The livestock specialists presumptively treated him for a suspected upset gastrointestinal issue and for his severe dehydration, while awaiting preliminary laboratory results of his blood and urine. His treatments included a rumen lavage, activated charcoal administration, intensive intravenous fluid therapy, pain medication and antibiotic administration, rumen transfaunations (transferring a broad spectrum of microorganisms from a healthy donor animal’s rumen to a sick recipient’s rumen), and gastroprotectant administration. Veterinarians also placed Pedro in a sling during the first days of recumbency and treated him with acupuncture.

Pedro’s condition improved after three days of treatment. He was comfortable enough to walk again and started to regain his appetite. His owners visited him daily and were able to take him home after six days of hospitalization.

Pedro’s final laboratory results confirmed a case of cantharidin intoxication. The blister beetle, which is common in other parts of the United States, but not as prevalent in California, produces the toxin as a defensive secretion. Blister beetles feed on alfalfa bloom and can be found in some livestock feed. Alfalfa harvesting can crush the stalk, but also crush any beetles present, causing them to release the cantharidin inside them. Just a few beetles can be lethal to livestock, including horses, with a fatality rate estimated at greater than 50%.

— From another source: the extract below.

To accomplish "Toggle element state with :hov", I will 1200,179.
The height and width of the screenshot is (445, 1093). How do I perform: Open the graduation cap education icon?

After hearing the lab results, Pedro’s owners immediately removed the alfalfa feed and quarantined it. They discovered one beetle in the remainder of the alfalfa hay and submitted it to UC Davis’ California Animal Health and Food Safety Laboratory for further testing.

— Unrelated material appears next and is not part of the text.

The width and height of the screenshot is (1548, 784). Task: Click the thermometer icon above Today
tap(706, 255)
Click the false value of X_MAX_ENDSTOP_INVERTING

Blister beetle toxicity is commonly diagnosed in horses after consumption of contaminated alfalfa hay, but reports in ruminants are rare. Horse and livestock owners are encouraged to check alfalfa for the presence of blister beetles, and to watch animals closely for clinical signs of cantharidin intoxication. In horses, these can include colic; diarrhea; elevated temperature, heart rate, and respiration rate; and frequent urination.